Он понимал её. Ван Роттенхерц почти чувствовал горе этой девушки. Но пол красивой комнаты с прекрасно выполненными куклами и старинной мебелью, был липким от крови. В центре комнаты перед говорившей навалом лежали тела. Тела и частички тел. Изломанные, выпотрошенные, с мёртвыми глазами, в которых застыл ужас, детские силуэты. Вот голова девочки лет шести, с соломенно-светлыми волосами. Вот мальчик в школьной форме, его живот разорван, внутренности и чёрная кровь вываливаются на старый паркет. Вот свежий труп – последняя пропавшая девочка двенадцати лет. Анна. Тоже очень любила куклы. Она боролась до последнего – всё тело в рваных, колотых, резаных ранах, руки отпилены, платье с бантами и оборками изорвано.
Перед Иоганном ван Роттенхерцем был монстр. Уже давно это была не несчастная девушка с грустной жизненной историей, а кровожадное чудовище. Наполненная нечестивой силой, алчущая живой плоти тварь.

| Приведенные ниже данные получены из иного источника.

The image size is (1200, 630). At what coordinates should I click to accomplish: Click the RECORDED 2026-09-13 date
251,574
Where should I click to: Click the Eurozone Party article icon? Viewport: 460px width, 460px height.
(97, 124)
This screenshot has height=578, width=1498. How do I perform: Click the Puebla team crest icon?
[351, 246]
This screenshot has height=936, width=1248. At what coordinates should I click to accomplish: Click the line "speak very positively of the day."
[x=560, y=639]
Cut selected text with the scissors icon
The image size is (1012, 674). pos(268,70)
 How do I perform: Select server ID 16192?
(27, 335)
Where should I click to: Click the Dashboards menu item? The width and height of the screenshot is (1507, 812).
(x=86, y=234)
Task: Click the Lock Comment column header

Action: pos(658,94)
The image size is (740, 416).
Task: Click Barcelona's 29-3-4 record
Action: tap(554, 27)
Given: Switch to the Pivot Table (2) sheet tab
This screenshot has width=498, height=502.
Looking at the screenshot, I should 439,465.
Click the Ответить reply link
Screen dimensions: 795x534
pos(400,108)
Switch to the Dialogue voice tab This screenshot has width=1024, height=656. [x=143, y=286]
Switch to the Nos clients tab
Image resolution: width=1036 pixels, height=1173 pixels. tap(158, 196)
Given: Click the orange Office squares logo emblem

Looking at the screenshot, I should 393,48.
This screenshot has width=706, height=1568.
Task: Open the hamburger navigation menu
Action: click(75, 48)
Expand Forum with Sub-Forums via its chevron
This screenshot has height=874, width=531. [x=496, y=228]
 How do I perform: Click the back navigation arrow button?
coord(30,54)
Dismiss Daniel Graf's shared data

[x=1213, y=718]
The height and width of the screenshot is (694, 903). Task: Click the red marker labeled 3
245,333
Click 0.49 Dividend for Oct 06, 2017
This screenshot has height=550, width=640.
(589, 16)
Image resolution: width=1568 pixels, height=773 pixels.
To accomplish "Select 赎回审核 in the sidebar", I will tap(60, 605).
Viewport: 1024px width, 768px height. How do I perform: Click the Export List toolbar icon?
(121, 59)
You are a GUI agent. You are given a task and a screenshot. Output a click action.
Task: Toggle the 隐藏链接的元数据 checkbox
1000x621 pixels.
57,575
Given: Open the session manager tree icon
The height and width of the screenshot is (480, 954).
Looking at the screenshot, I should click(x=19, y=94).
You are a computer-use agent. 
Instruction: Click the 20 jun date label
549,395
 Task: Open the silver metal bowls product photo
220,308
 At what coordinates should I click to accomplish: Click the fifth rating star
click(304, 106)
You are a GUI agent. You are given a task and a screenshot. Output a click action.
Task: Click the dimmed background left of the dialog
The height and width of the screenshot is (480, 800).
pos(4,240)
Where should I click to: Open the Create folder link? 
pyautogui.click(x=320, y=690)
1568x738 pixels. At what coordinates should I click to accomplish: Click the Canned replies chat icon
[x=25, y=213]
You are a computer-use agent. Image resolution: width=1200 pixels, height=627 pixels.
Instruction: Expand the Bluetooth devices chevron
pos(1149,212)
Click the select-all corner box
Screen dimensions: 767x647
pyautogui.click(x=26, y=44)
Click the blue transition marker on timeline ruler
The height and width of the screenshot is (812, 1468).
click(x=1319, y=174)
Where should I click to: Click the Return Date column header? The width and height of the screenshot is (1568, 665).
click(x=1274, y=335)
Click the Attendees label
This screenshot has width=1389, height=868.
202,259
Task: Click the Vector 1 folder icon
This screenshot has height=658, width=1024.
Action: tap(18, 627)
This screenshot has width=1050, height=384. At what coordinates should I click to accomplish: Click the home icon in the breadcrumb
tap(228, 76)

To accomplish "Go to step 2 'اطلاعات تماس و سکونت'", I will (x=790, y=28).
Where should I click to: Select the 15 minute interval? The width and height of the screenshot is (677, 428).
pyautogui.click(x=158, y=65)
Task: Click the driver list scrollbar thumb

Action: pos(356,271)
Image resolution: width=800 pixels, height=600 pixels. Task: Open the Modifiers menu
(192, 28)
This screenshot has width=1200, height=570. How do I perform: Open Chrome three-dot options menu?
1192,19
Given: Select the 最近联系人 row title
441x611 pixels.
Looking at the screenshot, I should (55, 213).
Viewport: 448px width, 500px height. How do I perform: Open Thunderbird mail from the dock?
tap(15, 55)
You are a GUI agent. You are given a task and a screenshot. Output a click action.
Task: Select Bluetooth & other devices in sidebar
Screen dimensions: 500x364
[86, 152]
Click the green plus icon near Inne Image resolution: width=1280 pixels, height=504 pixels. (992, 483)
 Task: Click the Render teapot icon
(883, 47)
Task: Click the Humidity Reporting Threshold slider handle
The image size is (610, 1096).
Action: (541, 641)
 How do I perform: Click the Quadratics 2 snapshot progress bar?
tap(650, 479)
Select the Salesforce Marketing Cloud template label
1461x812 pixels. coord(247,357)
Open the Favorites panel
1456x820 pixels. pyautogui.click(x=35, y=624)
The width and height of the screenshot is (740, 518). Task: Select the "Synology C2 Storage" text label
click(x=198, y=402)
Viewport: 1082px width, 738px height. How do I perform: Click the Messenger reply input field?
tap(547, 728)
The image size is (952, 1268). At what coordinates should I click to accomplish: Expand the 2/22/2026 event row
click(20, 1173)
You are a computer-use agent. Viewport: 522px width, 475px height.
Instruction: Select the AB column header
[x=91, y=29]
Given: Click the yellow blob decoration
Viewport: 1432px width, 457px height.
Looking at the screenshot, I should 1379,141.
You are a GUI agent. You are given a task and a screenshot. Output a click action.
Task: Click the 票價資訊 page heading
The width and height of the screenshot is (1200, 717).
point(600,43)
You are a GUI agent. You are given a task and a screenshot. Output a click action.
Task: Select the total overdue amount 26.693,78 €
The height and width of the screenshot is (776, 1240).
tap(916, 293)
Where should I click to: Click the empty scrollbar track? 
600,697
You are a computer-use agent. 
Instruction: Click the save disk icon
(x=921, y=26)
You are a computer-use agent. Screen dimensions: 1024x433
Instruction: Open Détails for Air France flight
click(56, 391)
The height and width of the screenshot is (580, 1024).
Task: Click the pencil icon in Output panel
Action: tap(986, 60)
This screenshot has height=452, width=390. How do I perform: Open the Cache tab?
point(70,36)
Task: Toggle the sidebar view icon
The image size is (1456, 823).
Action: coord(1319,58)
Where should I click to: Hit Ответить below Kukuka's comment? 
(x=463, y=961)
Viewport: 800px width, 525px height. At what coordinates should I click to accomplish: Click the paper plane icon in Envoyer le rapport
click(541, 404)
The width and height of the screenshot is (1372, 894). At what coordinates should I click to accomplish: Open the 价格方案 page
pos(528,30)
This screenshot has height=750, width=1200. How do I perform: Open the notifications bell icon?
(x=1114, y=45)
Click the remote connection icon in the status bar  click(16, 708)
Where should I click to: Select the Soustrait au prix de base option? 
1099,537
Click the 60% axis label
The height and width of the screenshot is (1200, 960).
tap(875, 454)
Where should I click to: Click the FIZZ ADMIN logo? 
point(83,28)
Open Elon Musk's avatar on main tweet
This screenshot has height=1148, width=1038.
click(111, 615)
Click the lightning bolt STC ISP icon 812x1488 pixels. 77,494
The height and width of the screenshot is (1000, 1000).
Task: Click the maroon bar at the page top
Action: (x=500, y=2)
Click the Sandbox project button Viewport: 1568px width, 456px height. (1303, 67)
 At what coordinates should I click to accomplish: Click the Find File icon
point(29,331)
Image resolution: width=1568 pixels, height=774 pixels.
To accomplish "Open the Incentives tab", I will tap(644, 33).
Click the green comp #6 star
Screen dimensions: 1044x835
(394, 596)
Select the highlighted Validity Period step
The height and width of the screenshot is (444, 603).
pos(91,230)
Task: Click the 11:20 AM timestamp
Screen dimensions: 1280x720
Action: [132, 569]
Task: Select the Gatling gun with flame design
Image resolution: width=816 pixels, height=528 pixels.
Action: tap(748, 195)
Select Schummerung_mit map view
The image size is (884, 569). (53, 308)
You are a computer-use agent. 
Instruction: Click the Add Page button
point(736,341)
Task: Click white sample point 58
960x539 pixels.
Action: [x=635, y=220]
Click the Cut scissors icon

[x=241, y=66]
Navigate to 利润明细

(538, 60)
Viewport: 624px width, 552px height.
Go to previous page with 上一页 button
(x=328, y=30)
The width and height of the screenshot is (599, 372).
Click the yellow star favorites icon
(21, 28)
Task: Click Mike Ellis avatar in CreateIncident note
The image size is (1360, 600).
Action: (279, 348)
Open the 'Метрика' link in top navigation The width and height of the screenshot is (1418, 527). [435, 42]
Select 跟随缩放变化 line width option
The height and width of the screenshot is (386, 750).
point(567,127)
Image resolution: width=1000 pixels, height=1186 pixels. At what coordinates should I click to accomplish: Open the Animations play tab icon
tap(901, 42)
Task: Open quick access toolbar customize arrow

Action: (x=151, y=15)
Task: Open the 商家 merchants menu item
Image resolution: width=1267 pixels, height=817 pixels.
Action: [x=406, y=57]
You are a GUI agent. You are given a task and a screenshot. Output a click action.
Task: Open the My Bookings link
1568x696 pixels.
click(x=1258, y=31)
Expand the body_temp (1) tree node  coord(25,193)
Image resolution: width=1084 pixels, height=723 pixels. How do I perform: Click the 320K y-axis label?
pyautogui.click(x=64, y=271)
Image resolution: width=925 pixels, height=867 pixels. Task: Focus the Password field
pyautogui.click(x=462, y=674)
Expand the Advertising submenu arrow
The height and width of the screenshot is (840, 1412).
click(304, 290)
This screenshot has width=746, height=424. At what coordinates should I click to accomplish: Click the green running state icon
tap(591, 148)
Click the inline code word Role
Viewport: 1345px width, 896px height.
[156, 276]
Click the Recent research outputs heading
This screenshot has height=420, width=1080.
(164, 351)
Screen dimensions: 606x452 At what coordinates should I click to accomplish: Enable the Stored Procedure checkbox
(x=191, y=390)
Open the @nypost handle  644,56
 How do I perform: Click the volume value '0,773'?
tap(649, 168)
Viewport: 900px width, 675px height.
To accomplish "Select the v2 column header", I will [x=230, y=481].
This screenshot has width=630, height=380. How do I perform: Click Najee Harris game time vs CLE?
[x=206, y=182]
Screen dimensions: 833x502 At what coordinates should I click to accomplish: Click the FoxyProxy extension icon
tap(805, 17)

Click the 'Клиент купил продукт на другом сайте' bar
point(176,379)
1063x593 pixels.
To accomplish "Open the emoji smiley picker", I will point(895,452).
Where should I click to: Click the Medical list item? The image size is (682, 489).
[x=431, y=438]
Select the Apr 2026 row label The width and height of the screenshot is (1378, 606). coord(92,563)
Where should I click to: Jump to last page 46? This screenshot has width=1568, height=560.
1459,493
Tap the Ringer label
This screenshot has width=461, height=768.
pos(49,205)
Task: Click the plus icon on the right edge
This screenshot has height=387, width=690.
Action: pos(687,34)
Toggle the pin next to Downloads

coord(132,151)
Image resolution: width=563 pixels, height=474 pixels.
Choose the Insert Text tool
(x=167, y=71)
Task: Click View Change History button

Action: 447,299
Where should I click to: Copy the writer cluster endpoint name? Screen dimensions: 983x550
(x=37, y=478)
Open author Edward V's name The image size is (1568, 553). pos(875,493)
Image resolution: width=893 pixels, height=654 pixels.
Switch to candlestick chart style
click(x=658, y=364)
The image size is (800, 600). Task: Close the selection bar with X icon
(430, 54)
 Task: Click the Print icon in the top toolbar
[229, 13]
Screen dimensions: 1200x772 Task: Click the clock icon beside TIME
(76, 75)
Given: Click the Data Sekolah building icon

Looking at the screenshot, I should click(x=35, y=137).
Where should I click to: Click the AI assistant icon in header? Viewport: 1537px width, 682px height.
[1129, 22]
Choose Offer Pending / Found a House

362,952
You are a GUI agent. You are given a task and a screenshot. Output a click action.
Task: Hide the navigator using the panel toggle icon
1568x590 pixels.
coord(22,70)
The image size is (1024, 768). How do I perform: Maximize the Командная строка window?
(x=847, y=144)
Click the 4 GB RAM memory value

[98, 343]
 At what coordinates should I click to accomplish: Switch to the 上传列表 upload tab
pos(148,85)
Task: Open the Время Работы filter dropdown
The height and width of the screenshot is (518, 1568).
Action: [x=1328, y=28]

Залп. Пороховой дым. Крупная дробь превращает тело хозяйки марионеток в груду фарша в белом платье. Куклы издают синхронный вой, огонь в их игрушечных глазах медленно гаснет.
…И вот за спиной догорает старый особняк. Он уносит все свои истории – добрые, злые, кошмарные. Уносит в пламенное небытие. Иногда душа поверженной кукольной девочки может вселиться в любимую куклу. Потому всегда необходимо уничтожать всё логово монстра. Все куклы. Даже если они созданы гением.
Город заплатил за безразличие, монстр заплатил за злодеяния. Но виновные, создавшие монстра, всё ещё в неоплатном долгу. Скрипит инвалидное кресло, подпрыгивая на дорожных камешках. Ворчит за спиной старый хальст. Но Иоганн этого не замечает, его мысли направлены в непривычное русло. Он думает о справедливости.